** Work instructions **
Copy out every one of the following rows word for word, leaving nothing out and changing nothing.

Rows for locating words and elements
* begin *

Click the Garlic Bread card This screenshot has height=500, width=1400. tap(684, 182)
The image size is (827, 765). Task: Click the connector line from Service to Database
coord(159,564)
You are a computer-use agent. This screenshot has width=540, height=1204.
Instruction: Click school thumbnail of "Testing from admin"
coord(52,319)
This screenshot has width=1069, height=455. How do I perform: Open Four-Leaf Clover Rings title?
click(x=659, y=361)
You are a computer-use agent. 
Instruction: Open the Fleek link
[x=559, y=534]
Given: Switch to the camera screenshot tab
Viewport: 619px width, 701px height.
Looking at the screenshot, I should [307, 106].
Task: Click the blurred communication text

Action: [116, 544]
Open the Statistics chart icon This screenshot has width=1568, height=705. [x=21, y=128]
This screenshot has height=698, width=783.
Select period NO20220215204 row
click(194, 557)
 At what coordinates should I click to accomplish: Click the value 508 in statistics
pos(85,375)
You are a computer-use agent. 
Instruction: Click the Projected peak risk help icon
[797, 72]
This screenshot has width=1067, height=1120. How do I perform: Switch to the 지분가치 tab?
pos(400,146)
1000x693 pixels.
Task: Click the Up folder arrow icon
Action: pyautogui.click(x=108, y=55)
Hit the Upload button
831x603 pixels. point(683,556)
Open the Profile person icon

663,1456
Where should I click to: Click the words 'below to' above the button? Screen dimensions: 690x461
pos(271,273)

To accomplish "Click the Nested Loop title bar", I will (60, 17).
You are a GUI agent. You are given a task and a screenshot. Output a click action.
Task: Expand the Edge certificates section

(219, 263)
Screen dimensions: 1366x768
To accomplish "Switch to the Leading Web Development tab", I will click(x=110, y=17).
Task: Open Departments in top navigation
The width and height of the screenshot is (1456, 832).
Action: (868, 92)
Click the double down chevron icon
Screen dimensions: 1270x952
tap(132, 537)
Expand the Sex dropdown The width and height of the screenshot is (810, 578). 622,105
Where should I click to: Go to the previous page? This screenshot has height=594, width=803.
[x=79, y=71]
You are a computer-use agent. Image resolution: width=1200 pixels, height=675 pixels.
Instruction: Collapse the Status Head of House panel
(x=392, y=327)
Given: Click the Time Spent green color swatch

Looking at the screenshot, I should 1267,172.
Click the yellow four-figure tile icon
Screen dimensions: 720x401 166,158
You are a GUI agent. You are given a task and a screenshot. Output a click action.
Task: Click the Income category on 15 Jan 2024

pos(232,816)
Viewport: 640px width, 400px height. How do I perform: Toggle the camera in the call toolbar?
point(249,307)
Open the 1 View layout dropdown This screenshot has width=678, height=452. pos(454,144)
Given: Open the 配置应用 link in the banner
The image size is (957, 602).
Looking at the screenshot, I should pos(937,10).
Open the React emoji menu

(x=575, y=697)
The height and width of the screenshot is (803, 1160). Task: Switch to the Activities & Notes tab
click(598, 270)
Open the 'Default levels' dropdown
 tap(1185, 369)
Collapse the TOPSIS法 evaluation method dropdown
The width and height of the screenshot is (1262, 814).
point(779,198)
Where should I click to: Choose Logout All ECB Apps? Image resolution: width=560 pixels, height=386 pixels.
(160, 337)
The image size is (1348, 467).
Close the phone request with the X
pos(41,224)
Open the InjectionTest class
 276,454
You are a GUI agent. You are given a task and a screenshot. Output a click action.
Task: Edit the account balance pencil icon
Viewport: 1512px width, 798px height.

* end *

** The answer **
Click the Garlic Bread card This screenshot has height=500, width=1400. tap(684, 182)
The image size is (827, 765). Task: Click the connector line from Service to Database
coord(159,564)
You are a computer-use agent. This screenshot has width=540, height=1204.
Instruction: Click school thumbnail of "Testing from admin"
coord(52,319)
This screenshot has width=1069, height=455. How do I perform: Open Four-Leaf Clover Rings title?
click(x=659, y=361)
You are a computer-use agent. 
Instruction: Open the Fleek link
[x=559, y=534]
Given: Switch to the camera screenshot tab
Viewport: 619px width, 701px height.
Looking at the screenshot, I should [307, 106].
Task: Click the blurred communication text

Action: [116, 544]
Open the Statistics chart icon This screenshot has width=1568, height=705. [x=21, y=128]
This screenshot has height=698, width=783.
Select period NO20220215204 row
click(194, 557)
 At what coordinates should I click to accomplish: Click the value 508 in statistics
pos(85,375)
You are a computer-use agent. 
Instruction: Click the Projected peak risk help icon
[797, 72]
This screenshot has width=1067, height=1120. How do I perform: Switch to the 지분가치 tab?
pos(400,146)
1000x693 pixels.
Task: Click the Up folder arrow icon
Action: pyautogui.click(x=108, y=55)
Hit the Upload button
831x603 pixels. point(683,556)
Open the Profile person icon

663,1456
Where should I click to: Click the words 'below to' above the button? Screen dimensions: 690x461
pos(271,273)

To accomplish "Click the Nested Loop title bar", I will (60, 17).
You are a GUI agent. You are given a task and a screenshot. Output a click action.
Task: Expand the Edge certificates section

(219, 263)
Screen dimensions: 1366x768
To accomplish "Switch to the Leading Web Development tab", I will click(x=110, y=17).
Task: Open Departments in top navigation
The width and height of the screenshot is (1456, 832).
Action: (868, 92)
Click the double down chevron icon
Screen dimensions: 1270x952
tap(132, 537)
Expand the Sex dropdown The width and height of the screenshot is (810, 578). 622,105
Where should I click to: Go to the previous page? This screenshot has height=594, width=803.
[x=79, y=71]
You are a computer-use agent. Image resolution: width=1200 pixels, height=675 pixels.
Instruction: Collapse the Status Head of House panel
(x=392, y=327)
Given: Click the Time Spent green color swatch

Looking at the screenshot, I should 1267,172.
Click the yellow four-figure tile icon
Screen dimensions: 720x401 166,158
You are a GUI agent. You are given a task and a screenshot. Output a click action.
Task: Click the Income category on 15 Jan 2024

pos(232,816)
Viewport: 640px width, 400px height. How do I perform: Toggle the camera in the call toolbar?
point(249,307)
Open the 1 View layout dropdown This screenshot has width=678, height=452. pos(454,144)
Given: Open the 配置应用 link in the banner
The image size is (957, 602).
Looking at the screenshot, I should pos(937,10).
Open the React emoji menu

(x=575, y=697)
The height and width of the screenshot is (803, 1160). Task: Switch to the Activities & Notes tab
click(598, 270)
Open the 'Default levels' dropdown
 tap(1185, 369)
Collapse the TOPSIS法 evaluation method dropdown
The width and height of the screenshot is (1262, 814).
point(779,198)
Where should I click to: Choose Logout All ECB Apps? Image resolution: width=560 pixels, height=386 pixels.
(160, 337)
The image size is (1348, 467).
Close the phone request with the X
pos(41,224)
Open the InjectionTest class
 276,454
You are a GUI agent. You are given a task and a screenshot. Output a click action.
Task: Edit the account balance pencil icon
Viewport: 1512px width, 798px height.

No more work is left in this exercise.